══ EXERCISE DATA ══

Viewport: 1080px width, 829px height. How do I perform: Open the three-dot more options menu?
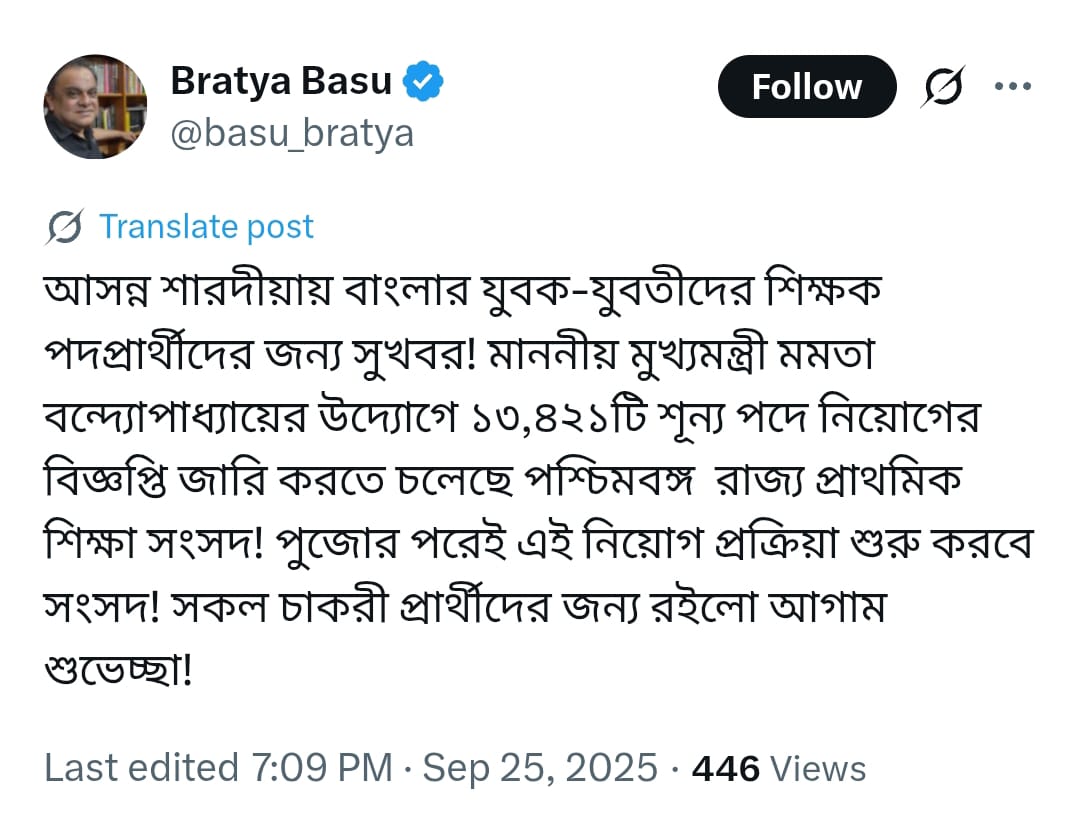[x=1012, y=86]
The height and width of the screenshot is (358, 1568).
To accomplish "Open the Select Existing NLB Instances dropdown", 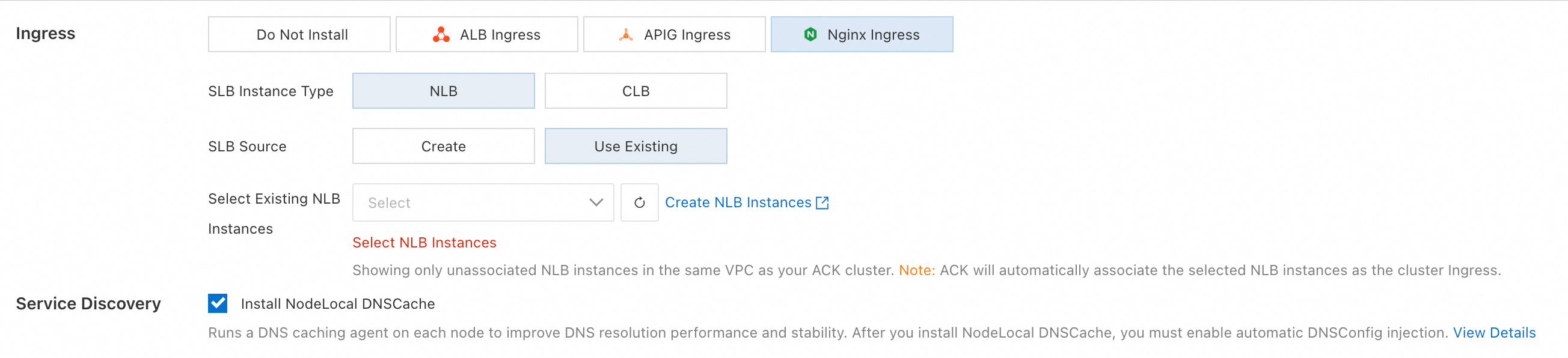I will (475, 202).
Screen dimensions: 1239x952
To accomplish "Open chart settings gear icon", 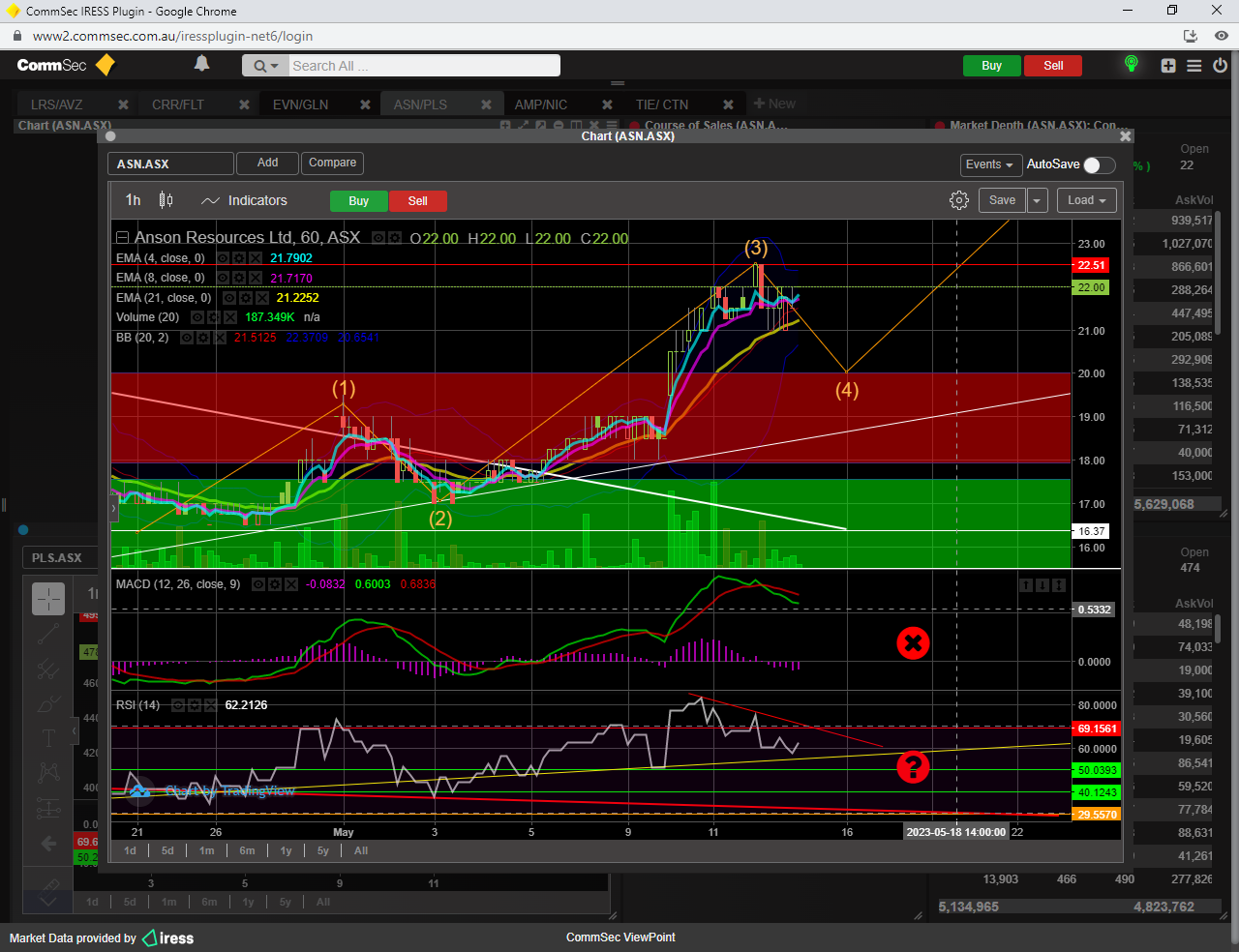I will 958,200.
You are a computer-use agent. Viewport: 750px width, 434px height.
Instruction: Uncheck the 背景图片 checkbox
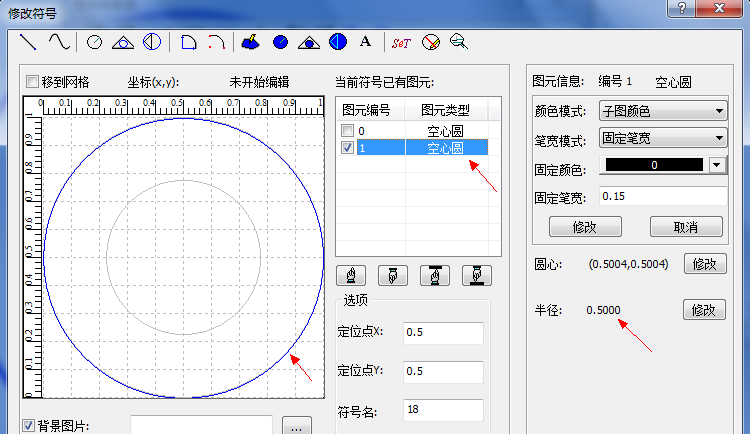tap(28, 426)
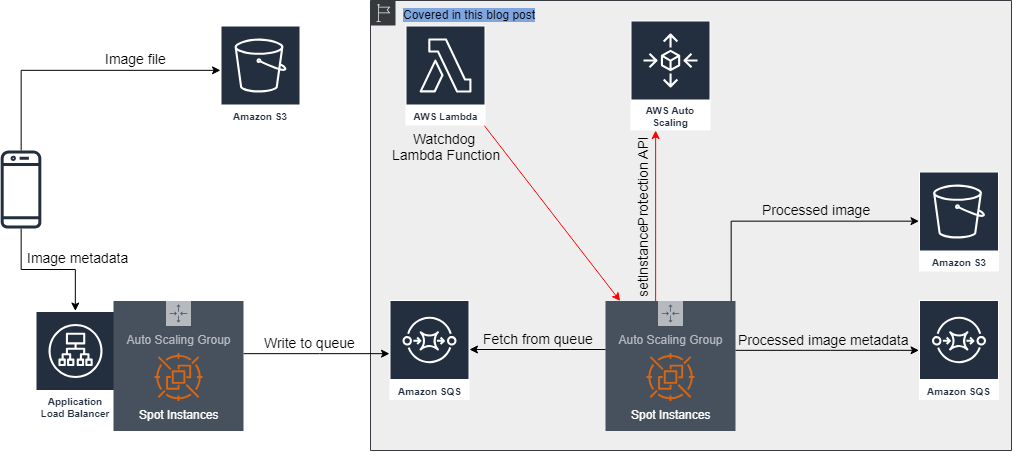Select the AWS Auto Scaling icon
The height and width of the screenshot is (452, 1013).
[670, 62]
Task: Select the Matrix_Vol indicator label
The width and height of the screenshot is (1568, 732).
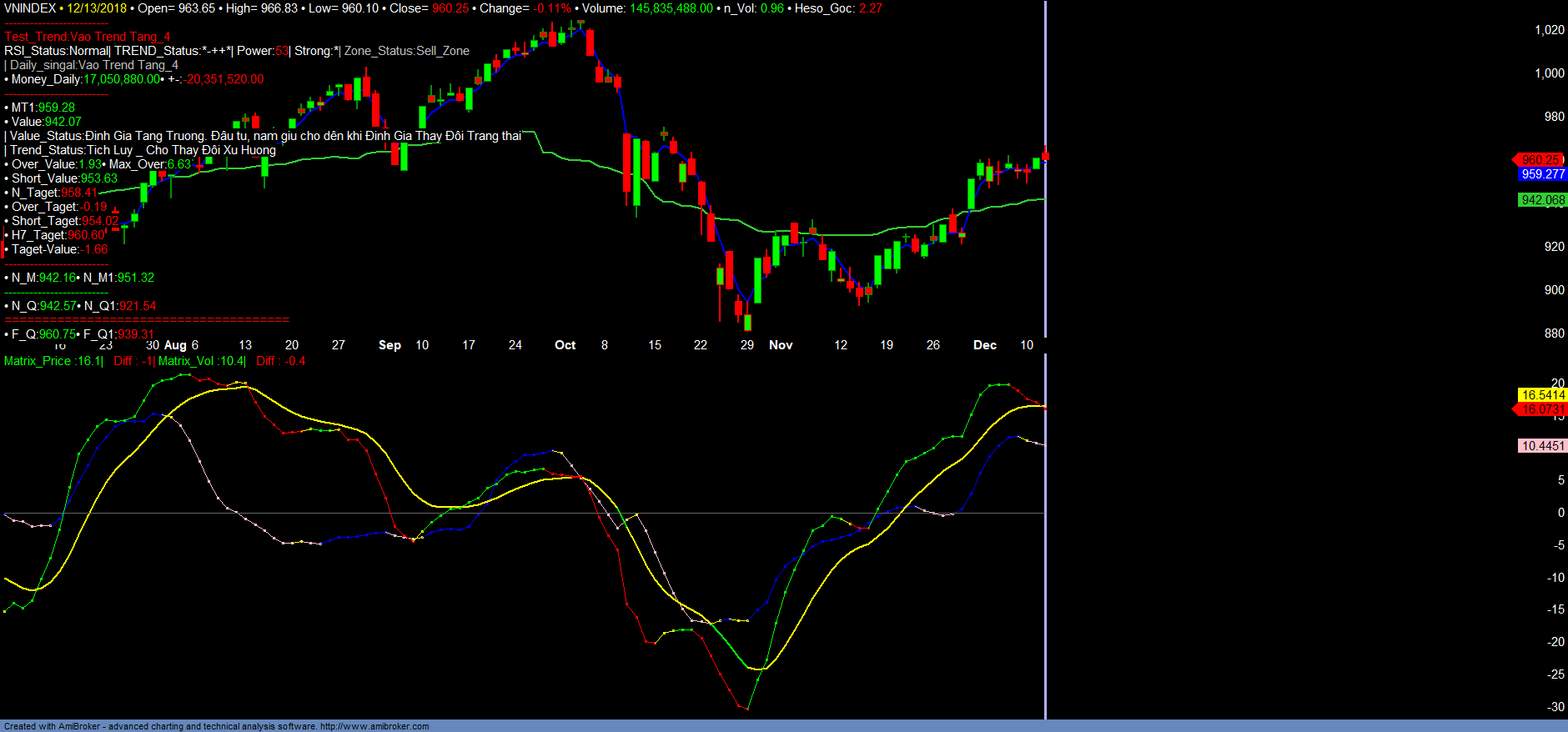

═══

Set down again, exactly, the lines from the one with "Instruction: Uncheck the 背景图片 checkbox" to the last line of the data, both included and pictures excluded.

ANSWER AREA:
Instruction: Uncheck the 背景图片 checkbox
tap(28, 426)
Select the AWS Auto Scaling icon
The height and width of the screenshot is (452, 1013).
[670, 62]
Task: Select the Matrix_Vol indicator label
The width and height of the screenshot is (1568, 732).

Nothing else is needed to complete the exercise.